Raw data section start

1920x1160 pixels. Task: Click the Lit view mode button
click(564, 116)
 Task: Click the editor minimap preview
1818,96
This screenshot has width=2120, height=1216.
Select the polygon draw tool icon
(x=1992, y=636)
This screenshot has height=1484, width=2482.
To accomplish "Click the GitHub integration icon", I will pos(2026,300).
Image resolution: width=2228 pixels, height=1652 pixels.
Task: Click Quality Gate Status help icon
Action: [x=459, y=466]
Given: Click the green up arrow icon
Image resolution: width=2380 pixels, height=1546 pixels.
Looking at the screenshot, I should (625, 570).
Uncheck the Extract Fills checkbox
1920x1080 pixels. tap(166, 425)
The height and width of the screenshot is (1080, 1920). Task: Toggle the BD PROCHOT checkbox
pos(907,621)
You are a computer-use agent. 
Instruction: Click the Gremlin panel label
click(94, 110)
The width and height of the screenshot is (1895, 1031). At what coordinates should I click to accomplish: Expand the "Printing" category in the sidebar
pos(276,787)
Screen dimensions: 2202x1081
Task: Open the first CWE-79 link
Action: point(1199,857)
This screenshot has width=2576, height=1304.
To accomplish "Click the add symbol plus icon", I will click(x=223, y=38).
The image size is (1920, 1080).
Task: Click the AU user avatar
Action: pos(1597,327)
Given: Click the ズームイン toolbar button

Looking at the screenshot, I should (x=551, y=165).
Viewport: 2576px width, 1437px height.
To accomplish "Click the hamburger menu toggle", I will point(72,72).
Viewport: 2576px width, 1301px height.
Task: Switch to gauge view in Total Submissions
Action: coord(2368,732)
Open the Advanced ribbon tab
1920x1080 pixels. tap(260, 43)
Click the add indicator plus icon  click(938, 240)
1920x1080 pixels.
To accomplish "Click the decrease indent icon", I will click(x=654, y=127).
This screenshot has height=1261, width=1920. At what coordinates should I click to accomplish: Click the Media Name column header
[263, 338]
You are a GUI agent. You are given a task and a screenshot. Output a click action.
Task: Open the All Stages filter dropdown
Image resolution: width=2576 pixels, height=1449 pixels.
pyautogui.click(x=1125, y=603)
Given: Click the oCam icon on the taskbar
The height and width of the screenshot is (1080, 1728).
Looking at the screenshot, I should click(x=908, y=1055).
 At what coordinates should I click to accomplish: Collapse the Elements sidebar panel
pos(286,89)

Raw data section end

- How to complete this task -
Each line of the data must be written out exactly as it appears.

- Exercise solution -
1920x1160 pixels. Task: Click the Lit view mode button
click(564, 116)
 Task: Click the editor minimap preview
1818,96
This screenshot has width=2120, height=1216.
Select the polygon draw tool icon
(x=1992, y=636)
This screenshot has height=1484, width=2482.
To accomplish "Click the GitHub integration icon", I will pos(2026,300).
Image resolution: width=2228 pixels, height=1652 pixels.
Task: Click Quality Gate Status help icon
Action: [x=459, y=466]
Given: Click the green up arrow icon
Image resolution: width=2380 pixels, height=1546 pixels.
Looking at the screenshot, I should (625, 570).
Uncheck the Extract Fills checkbox
1920x1080 pixels. tap(166, 425)
The height and width of the screenshot is (1080, 1920). Task: Toggle the BD PROCHOT checkbox
pos(907,621)
You are a computer-use agent. 
Instruction: Click the Gremlin panel label
click(94, 110)
The width and height of the screenshot is (1895, 1031). At what coordinates should I click to accomplish: Expand the "Printing" category in the sidebar
pos(276,787)
Screen dimensions: 2202x1081
Task: Open the first CWE-79 link
Action: point(1199,857)
This screenshot has width=2576, height=1304.
To accomplish "Click the add symbol plus icon", I will click(x=223, y=38).
The image size is (1920, 1080).
Task: Click the AU user avatar
Action: pos(1597,327)
Given: Click the ズームイン toolbar button

Looking at the screenshot, I should (x=551, y=165).
Viewport: 2576px width, 1437px height.
To accomplish "Click the hamburger menu toggle", I will point(72,72).
Viewport: 2576px width, 1301px height.
Task: Switch to gauge view in Total Submissions
Action: coord(2368,732)
Open the Advanced ribbon tab
1920x1080 pixels. tap(260, 43)
Click the add indicator plus icon  click(938, 240)
1920x1080 pixels.
To accomplish "Click the decrease indent icon", I will click(x=654, y=127).
This screenshot has height=1261, width=1920. At what coordinates should I click to accomplish: Click the Media Name column header
[263, 338]
You are a GUI agent. You are given a task and a screenshot. Output a click action.
Task: Open the All Stages filter dropdown
Image resolution: width=2576 pixels, height=1449 pixels.
pyautogui.click(x=1125, y=603)
Given: Click the oCam icon on the taskbar
The height and width of the screenshot is (1080, 1728).
Looking at the screenshot, I should click(x=908, y=1055).
 At what coordinates should I click to accomplish: Collapse the Elements sidebar panel
pos(286,89)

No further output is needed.